Jackie Butler for MVP! 12 and 9!

Seriously though, Crawford had a great game.


----------



## Chinatownballer (Oct 13, 2005)

nets fans hav gotten nicer since the knicks started sucking lol


----------



## Krstic All-Star (Mar 9, 2005)

Nets fans are just happy the Cavs' streak is over. And in what a fashion! :banana:


----------



## majew16 (Jun 5, 2005)

went to the game was pretty good specially watching crawford play great. didnt understand why they stopped feeding the post in the fourth quarter, which nearly cost us the game. to put my dibs in on the crawford debate: there probally is some improvement but he still havs a way to go. he was on tonight bc many of the shots he was taking was having me and the crowd screaming at him while it was in the air, only to eat our words when they dropped in.


----------



## Hakeem (Aug 12, 2004)

Truknicksfan said:


> Only passing and defense.....PFFFFF well who needs those things


I actually think Crawford is a pretty decent passer.

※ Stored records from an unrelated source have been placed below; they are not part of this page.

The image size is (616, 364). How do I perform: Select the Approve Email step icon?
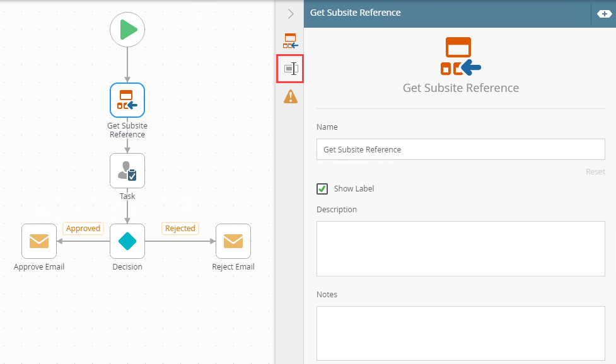point(39,241)
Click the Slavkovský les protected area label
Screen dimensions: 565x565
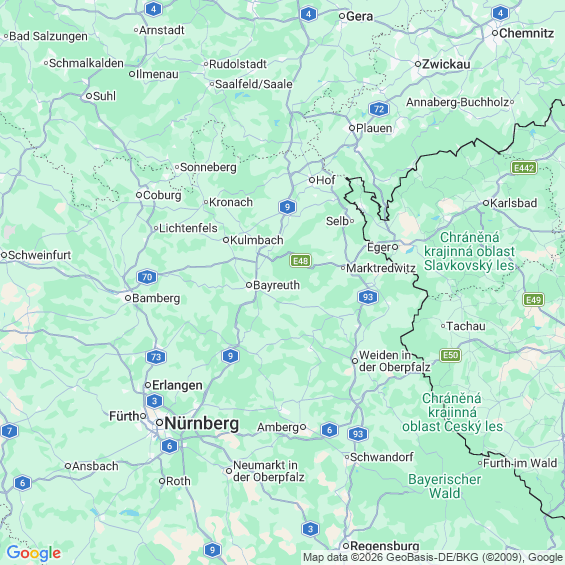pyautogui.click(x=469, y=251)
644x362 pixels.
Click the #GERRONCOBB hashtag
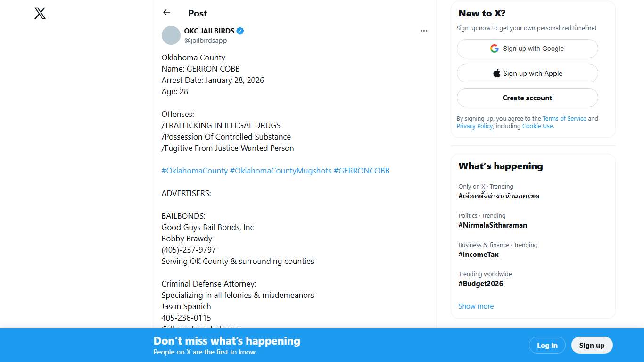pos(362,171)
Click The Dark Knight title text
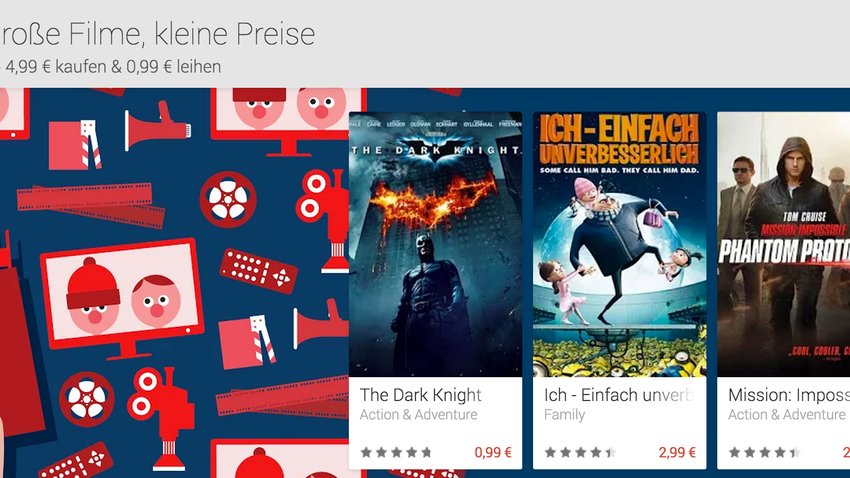Screen dimensions: 850x478 click(x=421, y=395)
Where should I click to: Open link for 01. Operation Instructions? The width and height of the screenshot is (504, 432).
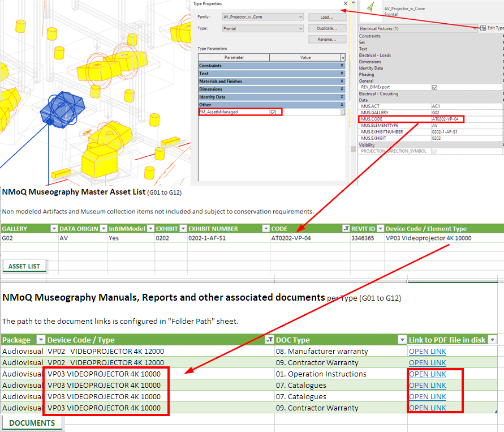coord(427,374)
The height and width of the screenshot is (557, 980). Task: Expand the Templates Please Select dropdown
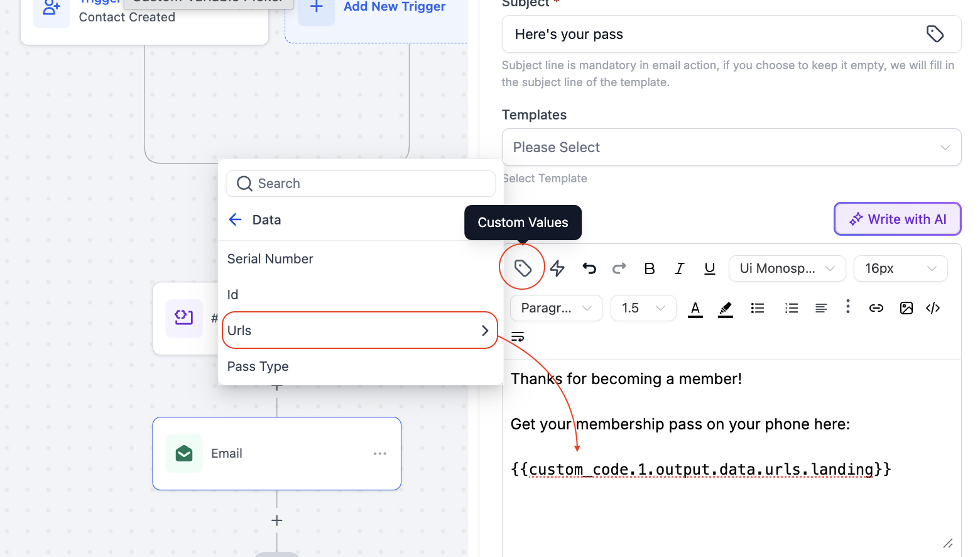(731, 147)
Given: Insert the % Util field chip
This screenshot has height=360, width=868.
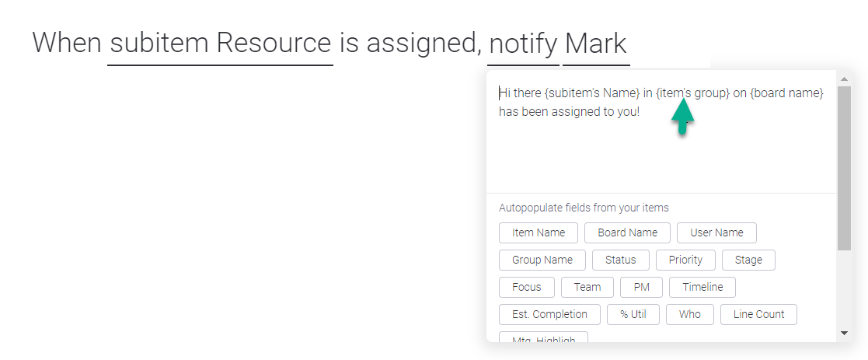Looking at the screenshot, I should point(633,314).

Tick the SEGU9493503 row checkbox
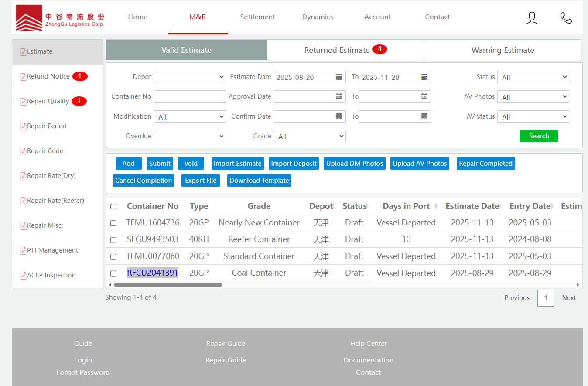[x=113, y=240]
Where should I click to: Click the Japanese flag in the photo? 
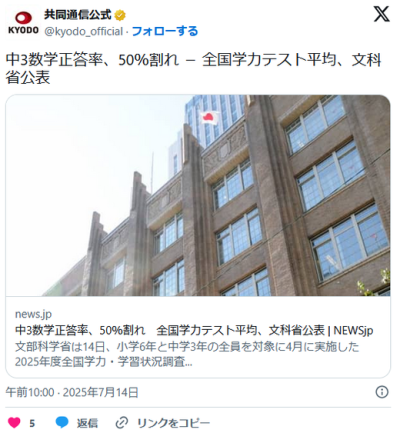pyautogui.click(x=209, y=117)
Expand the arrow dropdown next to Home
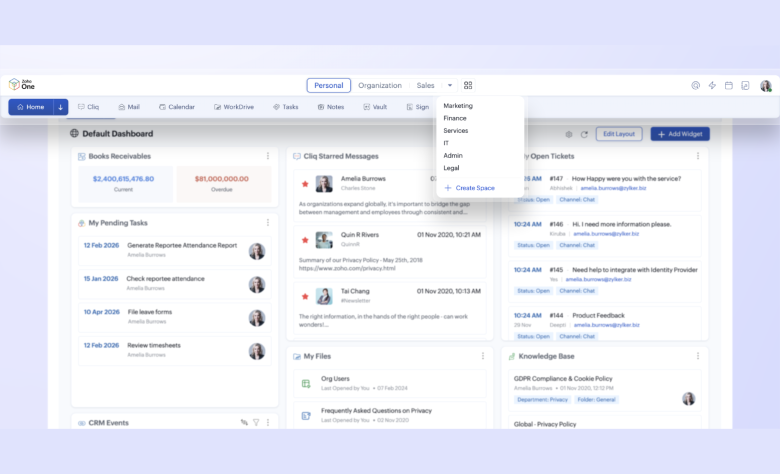Image resolution: width=780 pixels, height=474 pixels. (60, 107)
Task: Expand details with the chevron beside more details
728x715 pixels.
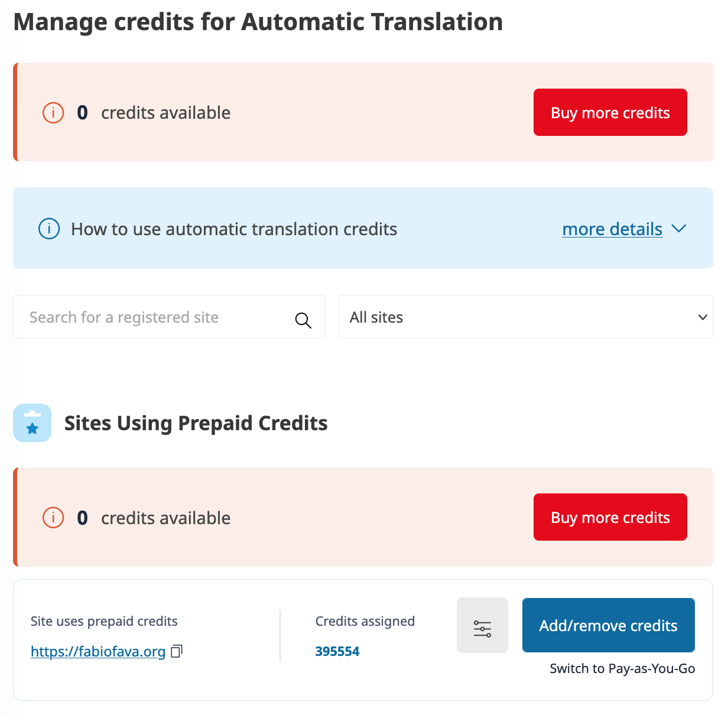Action: pos(679,229)
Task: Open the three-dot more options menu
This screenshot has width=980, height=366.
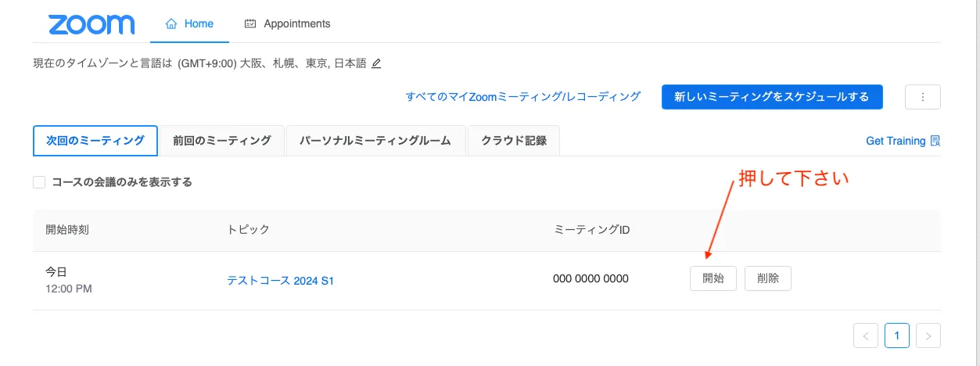Action: [x=922, y=97]
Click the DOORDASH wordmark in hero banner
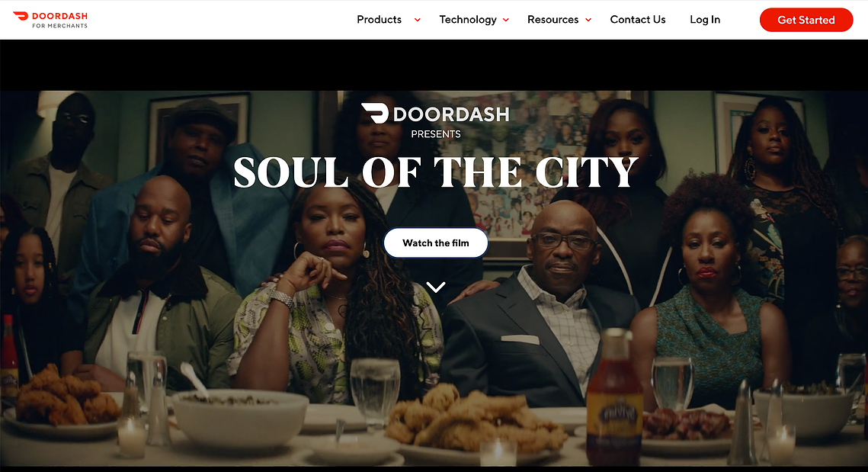 pyautogui.click(x=451, y=114)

Not really a good playmaker at this stage -- too many poor decisions -- but he can pass (although, as someone noted, he sometimes seems to try too hard), and has the potential to become a good playmaker, IMO.


----------



## alphadog (Jan 2, 2004)

*Essence....*

Curry is still a little dinged up. If you followed the team closely, you'd know that. That being said, he was not boarding and Butler was. Kind of hard to question the coachs decision under those circumstances. JC is still a work in progress. Why would the media have an agenda against him? The guy is well spoken and always accomadating to the press. He has been improving in all aspects of his game but is not there yet. I don't believe anyone said he has not improved. As far as driving...yes, he is better, but I would hardly call him fearless yet. He still has games where he chucks but, again, he is improving. Just settle down and try to be an OBJECTIVE observer rather than letting things get personal.


----------



## Chinatownballer (Oct 13, 2005)

lol who remembers that crawford thread from a few months back...


----------



## USSKittyHawk (Jul 22, 2005)

Chinatownballer said:


> lol who remembers that crawford thread from a few months back...


I'll bump it China if you don't first. :biggrin:


----------



## alphadog (Jan 2, 2004)

*So he had a nice game or 2....*

Nobody said he wasn't talented, only that he didn't play well consistently. You think that has changed? I expect another bump when he goes south in a game.


----------